The contrast with the coastal waters at the Santa Cruz Basin is striking. When the top layers of water are not teeming with phytoplankton, the blue color of the water can shine through. Just as the chlorophyll in leaves absorbs the color blue, making them appear green to us, the chlorophyll in phytoplankton gives the water a more greenish hue. Had we been in Santa Cruz Basin in May, the concentrations of chlorophyll would have been 10 to 20 times higher than what we saw this trip.

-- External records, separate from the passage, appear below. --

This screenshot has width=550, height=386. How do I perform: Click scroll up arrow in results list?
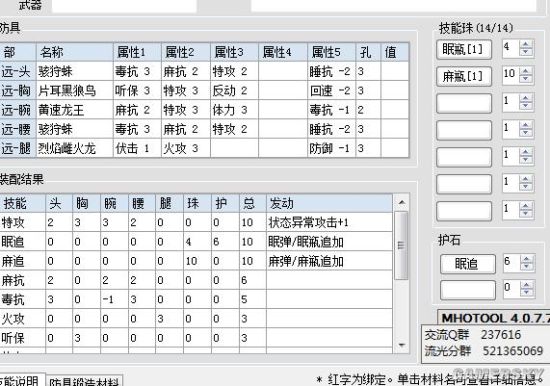(x=402, y=202)
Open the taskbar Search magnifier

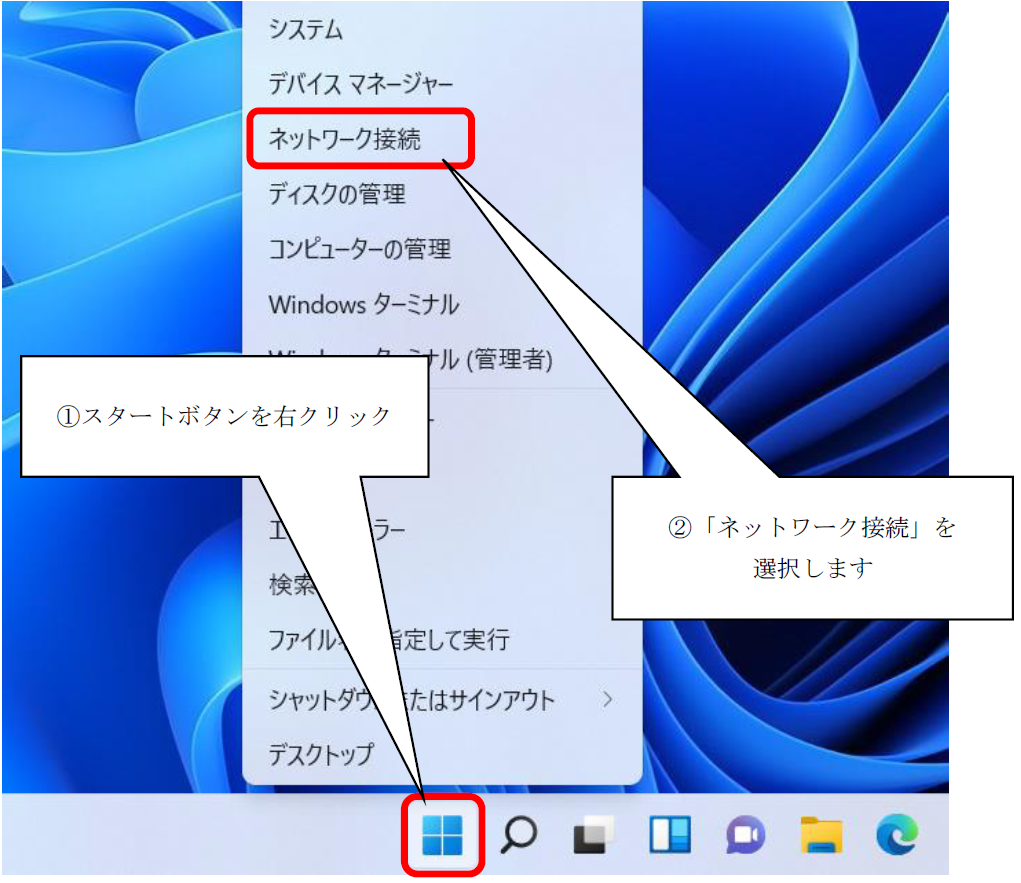tap(518, 834)
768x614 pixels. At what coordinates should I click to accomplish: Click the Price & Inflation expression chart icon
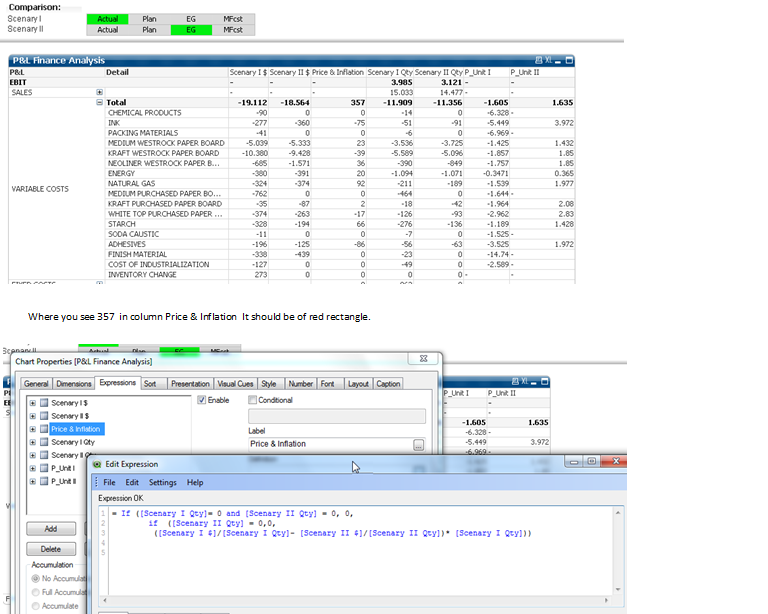44,429
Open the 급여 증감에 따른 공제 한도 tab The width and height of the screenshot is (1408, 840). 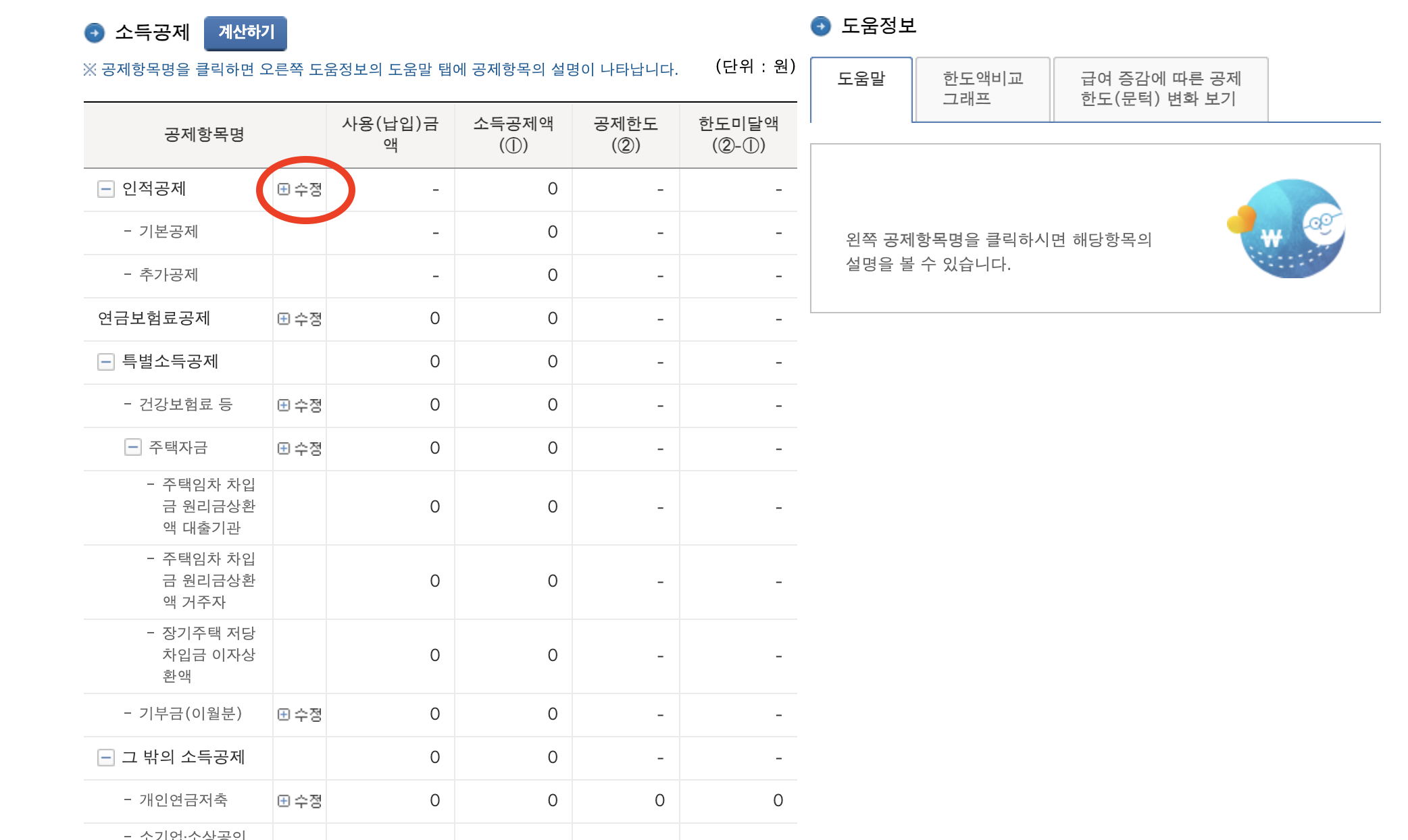coord(1160,88)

Farther offshore, in areas with lower levels of plankton, the blue emerges, and that provides us with greater visibility underwater. This evening, as the CTD made its final descent into the ocean’s depths for this trip, I kept the instrument in sight for about 30 meters before it disappeared. Levels of chlorophyll are at least four times lower here than at the first station.
Behold, Plankton Poop
All four Carbon Flux Explorers were recovered today, and the data collected here illustrate the contrast between near-shore waters and offshore, oligotrophic seas, which have lower levels of microbiological activity.
A strong sign of an area with heavy biological activity is the amount of matter from microorganisms — including fecal pellets encased in calcium carbonate — drifting down into the water column. This rain of “plankton poop” is caught on camera by the Carbon Flux Explorers.

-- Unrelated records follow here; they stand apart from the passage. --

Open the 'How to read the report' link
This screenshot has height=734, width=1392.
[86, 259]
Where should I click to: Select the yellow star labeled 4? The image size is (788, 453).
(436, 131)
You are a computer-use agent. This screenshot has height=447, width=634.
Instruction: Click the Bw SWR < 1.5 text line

While at the Santa Cruz Basin (Station 1), the robotic float inadvertently captured images from depths of 7 meters. The happy accident showcased a “mass reproduction event” with a number of baby terapods visible.
Back in Berkeley, the images will be analyzed and compared to the samples collected by the newest Carbon Flux Explorers.
While the amount of work and level of activity on the ship has remained high throughout this cruise, it feels to me as if the pressure has decreased. After a few days, a rhythm had developed and people began feeling more comfortable with the different tasks they needed to perform on the ship.
Time was set aside today for an enjoyable “experiment” that involved sending individually decorated foam cups with the CTD down to depths of 4,200 meters. The pressure of the water at those depths — about 420 atmospheres — compressed the cups to the size of shot glasses.
It seems fitting that on our last day of testing, Phoebe Lam’s in-situ pumps were launched at sunset. The pumps are the last deployment of this trip. Once they complete their cycles and are brought back on deck, we’ll start heading off to San Francisco. We’ll likely depart before 2 or 3 a.m., putting us in San Francisco early in the morning on Tuesday, Aug. 23.